Partial Cerebral Anæmia.—Most writers on cerebral anæmia discuss a number of varieties of partial cerebral anæmia as distinguished from the acute and chronic general forms. Some of the conditions thus described properly appertain to the angio-spastic form of hemicrania, others to epilepsy, and the majority to circulatory disturbances dependent on arterial disease. Aside from the partial cerebral anæmia resulting from surgical causes, I am acquainted with but one evidence of limited cerebral anæmia which can be regarded as independent of the neuroses or of organic disease, and that is the scintillating scotoma. This symptom, in the only case in which I observed it, occurred in a medical student, accompanied by pallor and nausea in consequence of the disgust produced in him by the combined odors of a dissecting-room and of a neighboring varnish-factory. The totally blind area of the visual field was strictly hemianopsic in distribution and bounded by a colored zone scintillating, to use the sufferer's words, like an aurora borealis. The attack, probably protracted by his great alarm at being blind in one-half of the visual field, lasted three hours. As the cause in this case was a psychical impression and accompanied by the ordinary signs of that fainting which is not an uncommon occurrence in the dissecting-room; as, furthermore, the individual in question never had a headache except in connection with febrile affections, and then in the lightest form, and is neither neurotic himself nor has a neurotic ancestry or relatives,—I regard it as the result of a simple arterial spasm intensified in the visual field of one hemisphere, analogous to the more general spasm of ordinary syncope.33

33 It may be remembered that Wollaston had scintillating scotomata, and that after his death a small focus of softening was found in the one visual field. Ordinarily, this disturbance is associated with hemicrania.
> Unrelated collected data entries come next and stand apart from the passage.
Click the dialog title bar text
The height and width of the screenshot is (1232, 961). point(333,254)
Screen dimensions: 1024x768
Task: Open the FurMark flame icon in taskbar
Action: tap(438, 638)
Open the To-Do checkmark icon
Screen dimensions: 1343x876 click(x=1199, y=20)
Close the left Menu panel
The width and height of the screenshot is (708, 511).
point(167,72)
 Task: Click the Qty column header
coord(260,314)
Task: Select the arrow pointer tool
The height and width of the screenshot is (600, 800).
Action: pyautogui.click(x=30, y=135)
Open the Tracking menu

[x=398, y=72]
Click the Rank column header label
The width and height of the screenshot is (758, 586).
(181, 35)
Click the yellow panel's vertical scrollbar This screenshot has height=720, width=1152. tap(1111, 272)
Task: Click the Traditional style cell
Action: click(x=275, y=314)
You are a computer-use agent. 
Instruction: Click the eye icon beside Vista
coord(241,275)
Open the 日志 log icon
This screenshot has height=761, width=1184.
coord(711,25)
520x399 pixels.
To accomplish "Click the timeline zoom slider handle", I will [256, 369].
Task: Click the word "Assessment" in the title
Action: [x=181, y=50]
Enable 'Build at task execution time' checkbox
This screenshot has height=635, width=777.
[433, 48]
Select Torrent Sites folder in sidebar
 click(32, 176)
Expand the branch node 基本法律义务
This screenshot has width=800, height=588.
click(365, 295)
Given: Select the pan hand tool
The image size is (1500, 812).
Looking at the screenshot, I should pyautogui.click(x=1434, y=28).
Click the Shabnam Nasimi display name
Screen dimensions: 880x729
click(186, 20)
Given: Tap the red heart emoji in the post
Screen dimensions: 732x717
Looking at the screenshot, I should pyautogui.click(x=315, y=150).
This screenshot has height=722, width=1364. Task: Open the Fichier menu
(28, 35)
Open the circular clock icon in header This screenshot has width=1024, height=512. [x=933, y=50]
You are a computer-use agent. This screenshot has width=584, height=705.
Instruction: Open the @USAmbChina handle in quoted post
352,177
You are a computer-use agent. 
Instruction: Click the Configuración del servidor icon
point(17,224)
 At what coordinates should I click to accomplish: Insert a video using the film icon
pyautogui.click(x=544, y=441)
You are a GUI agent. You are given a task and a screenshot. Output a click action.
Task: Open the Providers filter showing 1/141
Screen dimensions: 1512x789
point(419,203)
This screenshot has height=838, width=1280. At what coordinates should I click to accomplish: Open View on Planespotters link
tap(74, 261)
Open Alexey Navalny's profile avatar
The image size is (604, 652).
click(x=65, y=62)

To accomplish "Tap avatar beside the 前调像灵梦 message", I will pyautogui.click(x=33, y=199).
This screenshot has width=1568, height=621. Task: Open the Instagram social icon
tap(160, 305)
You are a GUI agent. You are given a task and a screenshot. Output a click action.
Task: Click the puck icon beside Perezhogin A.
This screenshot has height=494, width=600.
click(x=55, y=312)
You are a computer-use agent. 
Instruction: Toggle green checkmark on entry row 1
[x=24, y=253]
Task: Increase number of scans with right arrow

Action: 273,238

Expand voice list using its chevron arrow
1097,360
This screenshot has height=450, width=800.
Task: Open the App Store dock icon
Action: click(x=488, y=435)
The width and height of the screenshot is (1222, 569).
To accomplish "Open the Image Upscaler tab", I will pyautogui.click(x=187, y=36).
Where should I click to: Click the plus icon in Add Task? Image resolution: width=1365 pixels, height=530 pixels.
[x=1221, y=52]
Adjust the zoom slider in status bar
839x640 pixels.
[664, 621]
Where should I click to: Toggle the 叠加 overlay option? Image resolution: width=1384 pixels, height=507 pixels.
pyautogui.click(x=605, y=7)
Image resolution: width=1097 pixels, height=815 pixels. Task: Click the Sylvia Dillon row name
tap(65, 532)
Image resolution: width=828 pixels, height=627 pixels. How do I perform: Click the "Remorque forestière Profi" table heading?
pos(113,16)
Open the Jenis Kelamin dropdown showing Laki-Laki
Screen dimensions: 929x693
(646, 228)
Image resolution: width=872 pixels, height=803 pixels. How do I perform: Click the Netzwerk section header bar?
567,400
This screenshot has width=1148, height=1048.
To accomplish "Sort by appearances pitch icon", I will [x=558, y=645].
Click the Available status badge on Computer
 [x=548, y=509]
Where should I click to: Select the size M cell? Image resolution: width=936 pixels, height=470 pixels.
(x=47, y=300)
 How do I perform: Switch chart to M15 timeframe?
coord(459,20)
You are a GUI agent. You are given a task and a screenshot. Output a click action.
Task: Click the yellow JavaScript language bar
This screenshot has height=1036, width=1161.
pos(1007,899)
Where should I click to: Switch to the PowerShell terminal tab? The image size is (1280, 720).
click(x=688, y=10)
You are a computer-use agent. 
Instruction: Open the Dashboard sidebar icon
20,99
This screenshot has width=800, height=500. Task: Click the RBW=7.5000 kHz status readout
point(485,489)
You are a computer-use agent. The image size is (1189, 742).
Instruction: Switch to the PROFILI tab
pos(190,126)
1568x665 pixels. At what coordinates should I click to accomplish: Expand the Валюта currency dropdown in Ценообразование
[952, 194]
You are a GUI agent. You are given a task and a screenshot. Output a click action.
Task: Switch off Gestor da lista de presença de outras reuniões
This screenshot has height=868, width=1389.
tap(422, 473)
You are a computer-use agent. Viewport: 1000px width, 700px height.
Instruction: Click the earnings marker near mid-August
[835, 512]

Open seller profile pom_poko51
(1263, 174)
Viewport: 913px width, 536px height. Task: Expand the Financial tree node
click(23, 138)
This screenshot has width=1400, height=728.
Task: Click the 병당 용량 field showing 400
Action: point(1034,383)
DIAGNOSIS.—There is so little difficulty in recognizing the nature of those cases of acute cerebral anæmia which depend on recognizable anæmia-producing causes that it is unnecessary to point out their special diagnostic features. With regard to chronic cerebral anæmia, and its differentiation from other circulatory brain disorders, I refer to the last article. In this place it will be necessary only to point to some of the symptoms which, individually considered, are found in other disorders, and may therefore be misinterpreted. The chief of these is vertigo, which, as already stated, being associated with nausea, and even vomiting, is not infrequently confounded with stomachic vertigo, while the opposite error is also, though less frequently, fallen into. The chief differential points are—that stomachic vertigo is relieved by vomiting, and anæmic vertigo is not; that the former is rather episodical, the latter more continuous; that in the free intervals of the former, while there may be some dulness, there is not the lethargy found with anæmia; that the headache with the former is either over the eyes or occipital, and most intense after the passage of a vertiginous seizure, while anæmic headache is verticalar or general, and not subject to marked momentary changes. It is unnecessary to indicate here the positive evidences of gastric disorder which are always discoverable in persons suffering from stomachic vertigo; but it is also to be borne in mind that such disorder is frequently associated with the conditions underlying general and cerebral anæmia, particularly in the prodromal period of some pulmonary troubles.